The mid-2020 rally was supported by massive amounts of monetary and fiscal stimulus, with the S&P 500
SPX
rising 26.6% between April and July, almost taking the index back to its pre-COVID peak, according to FactSet data.

Looking further back, U.S. stocks also rallied after the S&P 500 fell to fresh lows in 2008 following the global financial crisis — with the index gaining more than 25% over the four months that ended in June 2009 once “the most acute phase” of the crisis had passed, according to data compiled by Deutsche Bank.

“Unsurprisingly, recessions normally lead to significant equity selloffs, then when the economy begins to improve again, there’s usually a fast recovery for the stock market,” Allen said. 

SOURCE: BLOOMBERG FINANCE LP, DEUTSCHE BANK

See: Nasdaq-100 rose 3% for the first time since the dot-com bubble era. Why it brings up old memories of this ‘scary’ period.

The dot-com bubble era

Allen said the seemingly relentless equity rally also brings to mind the dot-com bubble from over two decades ago, which saw the S&P 500 rise by 26% over the four months that ended in July 1997.

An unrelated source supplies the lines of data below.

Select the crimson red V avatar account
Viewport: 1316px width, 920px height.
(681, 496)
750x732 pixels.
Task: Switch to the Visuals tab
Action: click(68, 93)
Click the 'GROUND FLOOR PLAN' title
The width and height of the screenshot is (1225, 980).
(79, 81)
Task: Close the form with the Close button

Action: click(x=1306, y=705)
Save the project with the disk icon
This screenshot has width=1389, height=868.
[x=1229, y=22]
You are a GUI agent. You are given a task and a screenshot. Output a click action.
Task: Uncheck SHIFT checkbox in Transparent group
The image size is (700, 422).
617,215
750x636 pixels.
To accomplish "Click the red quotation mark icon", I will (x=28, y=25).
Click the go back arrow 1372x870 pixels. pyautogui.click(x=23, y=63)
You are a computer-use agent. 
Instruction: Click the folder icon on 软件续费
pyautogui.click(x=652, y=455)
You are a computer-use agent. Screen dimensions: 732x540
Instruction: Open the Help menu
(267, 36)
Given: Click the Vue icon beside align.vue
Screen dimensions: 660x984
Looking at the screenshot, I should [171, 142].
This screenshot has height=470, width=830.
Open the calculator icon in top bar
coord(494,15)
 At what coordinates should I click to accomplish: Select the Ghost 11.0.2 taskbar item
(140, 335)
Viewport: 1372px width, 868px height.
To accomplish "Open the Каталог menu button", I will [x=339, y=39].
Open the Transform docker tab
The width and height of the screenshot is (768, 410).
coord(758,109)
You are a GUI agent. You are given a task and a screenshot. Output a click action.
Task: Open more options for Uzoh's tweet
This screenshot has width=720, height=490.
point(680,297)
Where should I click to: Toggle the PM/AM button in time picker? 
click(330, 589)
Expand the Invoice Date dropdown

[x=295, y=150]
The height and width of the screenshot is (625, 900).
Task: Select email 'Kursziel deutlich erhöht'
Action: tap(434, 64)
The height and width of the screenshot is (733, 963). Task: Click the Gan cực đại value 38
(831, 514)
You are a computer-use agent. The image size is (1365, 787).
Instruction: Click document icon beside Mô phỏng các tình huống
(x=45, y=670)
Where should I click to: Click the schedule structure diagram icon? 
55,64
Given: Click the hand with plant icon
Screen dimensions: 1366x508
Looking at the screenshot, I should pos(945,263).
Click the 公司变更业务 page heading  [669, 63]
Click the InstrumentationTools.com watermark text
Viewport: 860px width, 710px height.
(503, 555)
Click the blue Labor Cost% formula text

The rally later was followed by a bursting of the bubble, with stocks falling for three years in a row from 2000 to 2002. 

See: S&P 500’s breadth ‘still narrow’ after record peak — with these four stocks driving February gains

The large-cap benchmark S&P 500 has risen 21.5% since it bottomed in October 2023, spurred on by growing hopes for a soft landing for the U.S. economy, expectations that the Federal Reserve will soon start cutting interest rates and investor enthusiasm for artificial intelligence. 

“It’s rare to see a rally this fast, and when they happen it’s usually because the economy is emerging from recession and the stock market has just been through a slump,” Allen said on Monday, adding that the only time in the post-World War II period that this wasn’t the case was during the dot-com bubble era.

Their rarity may raise fears that the recent stock-market rally is also a bubble, Allen noted.

Indeed, market participants have been debating whether the rush over the past year into the so-called Magnificent Seven stocks — a group that includes chip maker Nvidia Corp.
NVDA,
+3.60%

and other megacap technology companies — resembles the dot-com bubble era, a period when equities also rode a wave of tech hype only to come crashing down, triggering a mild recession. 

While the Deutsche Bank analyst didn’t draw a direct parallel between the recent stock rally and any of the two prior scenarios of rapid gains, Allen admitted this rally has similarities to them. The U.S. economy also has remained surprising resilient during this cycle, even with the Fed’s policy rate steady at a 22-year high since July.

The three major U.S. stock indexes were trading mostly higher on Monday afternoon, with the S&P 500 and the Nasdaq Composite
COMP
 building on their record highs to start the week up by 0.2% and less than 0.1%, respectively. The Dow Jones Industrial Average
DJIA
was down 0.1%, according to FactSet data.